A meta study of two key food-producing regions in South Asia and sub-Saharan Africa concluded that conservation agriculture has minimal impact on carbon sequestration — meaning it won’t do much to combat climate change. However, it found that conservation farming does increase soil carbon near the surface of soils, slows erosion and improves water retention, offering a strategy for climate-change adaptation.
The study, which analyzed 76 papers on the topic, was published in the journal Agriculture, Ecosystems & Environment. It was carried out by scientists at Britain’s Rothamsted Research, and at the International Maize and Wheat Improvement Center (CIMMYT) in the UK, India and Zimbabwe.
The study, “Does conservation agriculture deliver climate change mitigation through soil carbon sequestration in tropical agro-ecosystems?” focused on studies in the Indo-Gangetic Plains, the breadbasket of South Asia, and sub-Saharan Africa, where yields of staple corn are extremely low and further threatened by climate variability and change.
“Findings showed that there was a general trend for soil carbon to be slightly increased under conservation agriculture compared to conventional practices, but the magnitude was less than is often claimed and there were a significant number of cases where there was no measurable increase,” said a statement from Rothamsted and CIMMYT.
Conservation agriculture is often said to lock up, or sequester, carbon in soil and contribute to the mitigation of climate change by keeping the soil covered with crop residues or cover crops, and diversifying crop systems. While the method can improve soil quality, reduce erosion and retain soil moisture, “the authors concluded that claims for conservation slowing climate change were overstated,” the statement said.
In regions where nitrogen fertilizer is used at high rates, such as the Indo-Gangetic Plains, improved management of nitrogen will often deliver greater reductions in greenhouse gas emissions than conservation agriculture, the study found.
It also found compelling evidence that “crop diversification (either through crop rotation or integration of tree-based elements) may deliver more soil carbon sequestration than reduced tillage or crop residue retention.”
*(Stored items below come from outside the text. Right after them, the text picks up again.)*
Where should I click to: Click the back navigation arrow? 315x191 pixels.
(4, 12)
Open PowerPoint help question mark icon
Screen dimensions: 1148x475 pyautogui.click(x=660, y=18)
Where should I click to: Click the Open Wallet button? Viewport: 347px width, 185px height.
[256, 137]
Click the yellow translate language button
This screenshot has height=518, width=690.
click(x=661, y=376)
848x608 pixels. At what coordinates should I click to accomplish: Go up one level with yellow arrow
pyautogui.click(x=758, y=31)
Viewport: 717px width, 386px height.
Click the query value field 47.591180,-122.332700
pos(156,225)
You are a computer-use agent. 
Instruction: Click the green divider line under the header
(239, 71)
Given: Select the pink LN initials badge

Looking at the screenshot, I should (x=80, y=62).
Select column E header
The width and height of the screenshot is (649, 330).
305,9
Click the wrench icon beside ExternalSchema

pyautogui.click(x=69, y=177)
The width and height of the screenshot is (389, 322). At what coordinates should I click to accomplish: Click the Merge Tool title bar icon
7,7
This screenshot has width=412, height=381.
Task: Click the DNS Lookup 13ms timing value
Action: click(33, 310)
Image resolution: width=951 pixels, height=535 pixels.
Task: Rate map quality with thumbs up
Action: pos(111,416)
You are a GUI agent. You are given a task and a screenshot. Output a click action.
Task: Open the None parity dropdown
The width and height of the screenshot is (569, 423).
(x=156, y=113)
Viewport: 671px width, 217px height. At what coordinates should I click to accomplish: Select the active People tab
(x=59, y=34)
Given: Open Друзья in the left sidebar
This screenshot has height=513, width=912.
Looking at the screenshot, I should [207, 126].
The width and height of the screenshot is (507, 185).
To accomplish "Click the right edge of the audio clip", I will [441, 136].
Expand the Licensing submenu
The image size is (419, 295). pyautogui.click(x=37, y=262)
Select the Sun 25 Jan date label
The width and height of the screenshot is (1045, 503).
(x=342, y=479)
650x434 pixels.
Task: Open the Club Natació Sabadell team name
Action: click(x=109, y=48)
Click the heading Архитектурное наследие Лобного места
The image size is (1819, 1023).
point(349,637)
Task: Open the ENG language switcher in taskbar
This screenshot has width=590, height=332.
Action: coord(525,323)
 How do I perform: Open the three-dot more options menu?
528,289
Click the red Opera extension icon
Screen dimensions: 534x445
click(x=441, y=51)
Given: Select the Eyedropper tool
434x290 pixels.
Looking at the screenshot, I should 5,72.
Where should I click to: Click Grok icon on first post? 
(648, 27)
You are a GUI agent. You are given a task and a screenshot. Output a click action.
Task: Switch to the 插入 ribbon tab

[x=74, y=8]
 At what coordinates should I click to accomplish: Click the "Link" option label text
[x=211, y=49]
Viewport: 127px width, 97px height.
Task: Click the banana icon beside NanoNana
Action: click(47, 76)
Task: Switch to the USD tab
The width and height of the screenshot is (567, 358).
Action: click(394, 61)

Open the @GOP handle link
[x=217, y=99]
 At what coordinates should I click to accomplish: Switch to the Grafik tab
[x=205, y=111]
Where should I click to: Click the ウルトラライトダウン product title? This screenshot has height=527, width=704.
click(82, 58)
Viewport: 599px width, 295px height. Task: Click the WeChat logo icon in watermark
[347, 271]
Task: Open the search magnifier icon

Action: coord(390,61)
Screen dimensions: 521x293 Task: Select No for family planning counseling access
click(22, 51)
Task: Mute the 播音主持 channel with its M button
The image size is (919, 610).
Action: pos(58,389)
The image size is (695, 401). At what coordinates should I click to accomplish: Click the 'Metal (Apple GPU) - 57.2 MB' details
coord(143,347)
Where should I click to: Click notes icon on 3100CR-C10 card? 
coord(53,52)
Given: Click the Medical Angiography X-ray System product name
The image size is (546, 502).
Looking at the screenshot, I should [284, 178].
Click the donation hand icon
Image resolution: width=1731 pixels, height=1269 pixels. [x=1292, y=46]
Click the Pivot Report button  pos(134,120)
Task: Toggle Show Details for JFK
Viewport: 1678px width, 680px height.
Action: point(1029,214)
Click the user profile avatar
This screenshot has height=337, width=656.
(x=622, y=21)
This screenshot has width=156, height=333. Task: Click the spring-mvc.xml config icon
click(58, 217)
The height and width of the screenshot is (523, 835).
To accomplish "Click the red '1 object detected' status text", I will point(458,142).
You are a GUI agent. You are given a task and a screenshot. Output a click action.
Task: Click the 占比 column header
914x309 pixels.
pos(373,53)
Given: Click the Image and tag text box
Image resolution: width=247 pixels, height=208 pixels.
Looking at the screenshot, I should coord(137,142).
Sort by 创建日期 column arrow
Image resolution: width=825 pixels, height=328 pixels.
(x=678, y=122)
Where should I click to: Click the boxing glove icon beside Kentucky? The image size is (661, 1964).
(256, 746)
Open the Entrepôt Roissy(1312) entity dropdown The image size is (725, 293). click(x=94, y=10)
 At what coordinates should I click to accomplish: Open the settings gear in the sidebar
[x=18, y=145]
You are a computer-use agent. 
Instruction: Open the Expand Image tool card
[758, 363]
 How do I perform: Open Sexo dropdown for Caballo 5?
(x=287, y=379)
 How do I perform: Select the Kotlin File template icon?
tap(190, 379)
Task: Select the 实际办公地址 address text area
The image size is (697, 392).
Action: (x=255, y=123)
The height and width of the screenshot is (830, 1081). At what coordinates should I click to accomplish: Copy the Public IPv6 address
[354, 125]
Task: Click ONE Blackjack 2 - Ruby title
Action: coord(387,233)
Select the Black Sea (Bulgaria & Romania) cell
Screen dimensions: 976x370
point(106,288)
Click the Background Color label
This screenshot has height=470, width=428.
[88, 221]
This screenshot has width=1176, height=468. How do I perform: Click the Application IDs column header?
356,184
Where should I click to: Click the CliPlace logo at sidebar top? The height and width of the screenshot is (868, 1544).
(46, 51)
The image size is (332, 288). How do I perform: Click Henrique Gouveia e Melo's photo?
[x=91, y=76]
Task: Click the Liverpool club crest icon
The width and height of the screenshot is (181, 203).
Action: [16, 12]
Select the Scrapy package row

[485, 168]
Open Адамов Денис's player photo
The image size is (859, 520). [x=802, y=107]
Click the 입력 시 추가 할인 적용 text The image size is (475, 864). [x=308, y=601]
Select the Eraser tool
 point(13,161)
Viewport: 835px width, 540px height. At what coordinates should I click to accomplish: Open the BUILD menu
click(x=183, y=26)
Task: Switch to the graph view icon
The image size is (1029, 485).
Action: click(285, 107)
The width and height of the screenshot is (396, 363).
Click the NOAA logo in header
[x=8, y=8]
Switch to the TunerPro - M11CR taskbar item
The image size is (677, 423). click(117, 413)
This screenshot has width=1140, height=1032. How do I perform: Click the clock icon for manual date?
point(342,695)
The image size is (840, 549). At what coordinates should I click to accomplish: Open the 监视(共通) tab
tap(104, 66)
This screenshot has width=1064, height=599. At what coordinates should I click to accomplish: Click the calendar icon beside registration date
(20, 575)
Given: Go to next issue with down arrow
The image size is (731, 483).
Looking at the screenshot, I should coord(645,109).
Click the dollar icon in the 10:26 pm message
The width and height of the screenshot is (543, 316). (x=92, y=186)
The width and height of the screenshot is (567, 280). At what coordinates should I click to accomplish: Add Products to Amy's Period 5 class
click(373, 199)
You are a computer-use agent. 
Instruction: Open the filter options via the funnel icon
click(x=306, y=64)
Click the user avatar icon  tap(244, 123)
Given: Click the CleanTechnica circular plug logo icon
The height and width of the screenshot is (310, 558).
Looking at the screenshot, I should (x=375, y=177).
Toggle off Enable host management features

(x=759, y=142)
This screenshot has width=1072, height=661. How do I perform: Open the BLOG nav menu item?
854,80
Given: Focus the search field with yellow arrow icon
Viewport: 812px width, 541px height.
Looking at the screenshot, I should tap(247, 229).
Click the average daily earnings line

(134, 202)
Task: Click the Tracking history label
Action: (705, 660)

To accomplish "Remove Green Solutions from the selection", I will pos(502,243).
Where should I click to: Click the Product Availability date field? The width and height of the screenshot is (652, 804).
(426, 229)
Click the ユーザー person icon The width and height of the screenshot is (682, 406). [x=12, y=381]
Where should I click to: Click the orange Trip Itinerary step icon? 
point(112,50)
Another paper, “Limited potential of no-till agriculture for climate change mitigation,” published in 2014 in Nature Climate Change, reached similar conclusions. It noted that no-till systems concentrated soil carbon in the top layers of soil, instead of increasing the overall level. It found no-till would thus have a limited impact on sequestering carbon and combatting climate change, though it did deliver other soil benefits. No-till farming techniques are often used with herbicide-resistant crops such as GMO corn and soybeans.